┌────────
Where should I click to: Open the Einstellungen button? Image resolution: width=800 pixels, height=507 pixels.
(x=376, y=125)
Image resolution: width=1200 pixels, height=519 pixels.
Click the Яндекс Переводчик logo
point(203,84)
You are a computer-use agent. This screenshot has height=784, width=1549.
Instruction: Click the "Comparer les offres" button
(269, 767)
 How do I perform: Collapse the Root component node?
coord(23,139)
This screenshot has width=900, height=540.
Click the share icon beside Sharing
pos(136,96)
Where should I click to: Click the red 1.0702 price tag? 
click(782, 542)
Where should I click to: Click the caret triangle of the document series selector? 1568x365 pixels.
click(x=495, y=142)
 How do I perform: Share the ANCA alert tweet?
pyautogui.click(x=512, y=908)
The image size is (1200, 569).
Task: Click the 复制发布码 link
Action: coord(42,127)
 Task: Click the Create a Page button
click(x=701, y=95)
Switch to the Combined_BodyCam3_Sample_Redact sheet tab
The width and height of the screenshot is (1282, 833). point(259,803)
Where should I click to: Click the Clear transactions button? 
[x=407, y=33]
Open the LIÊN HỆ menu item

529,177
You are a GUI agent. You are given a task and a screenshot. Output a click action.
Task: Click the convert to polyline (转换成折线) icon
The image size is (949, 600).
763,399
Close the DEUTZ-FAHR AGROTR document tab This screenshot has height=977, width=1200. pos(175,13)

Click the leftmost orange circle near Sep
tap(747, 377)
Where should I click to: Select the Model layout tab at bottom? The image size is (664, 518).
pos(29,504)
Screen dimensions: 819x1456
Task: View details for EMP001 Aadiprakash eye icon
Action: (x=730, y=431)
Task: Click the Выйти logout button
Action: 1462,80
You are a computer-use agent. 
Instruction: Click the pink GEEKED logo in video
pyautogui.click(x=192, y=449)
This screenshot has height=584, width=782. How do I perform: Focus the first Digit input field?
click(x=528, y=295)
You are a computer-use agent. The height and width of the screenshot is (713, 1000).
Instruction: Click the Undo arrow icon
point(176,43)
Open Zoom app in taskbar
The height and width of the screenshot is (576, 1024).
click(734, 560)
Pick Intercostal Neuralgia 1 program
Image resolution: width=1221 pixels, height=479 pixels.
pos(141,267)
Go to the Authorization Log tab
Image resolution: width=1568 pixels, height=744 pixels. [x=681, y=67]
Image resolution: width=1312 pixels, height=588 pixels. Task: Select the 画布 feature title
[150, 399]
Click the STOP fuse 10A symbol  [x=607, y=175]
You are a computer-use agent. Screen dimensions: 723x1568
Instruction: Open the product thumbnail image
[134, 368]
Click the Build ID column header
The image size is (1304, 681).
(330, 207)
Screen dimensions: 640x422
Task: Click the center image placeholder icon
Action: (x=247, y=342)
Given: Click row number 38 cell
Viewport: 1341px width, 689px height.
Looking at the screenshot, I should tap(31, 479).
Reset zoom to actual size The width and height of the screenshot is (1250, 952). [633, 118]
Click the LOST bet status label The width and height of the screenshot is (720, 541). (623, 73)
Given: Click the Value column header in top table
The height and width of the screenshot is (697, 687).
└────────
Number of lines above with the word "computer": supply it alone.

4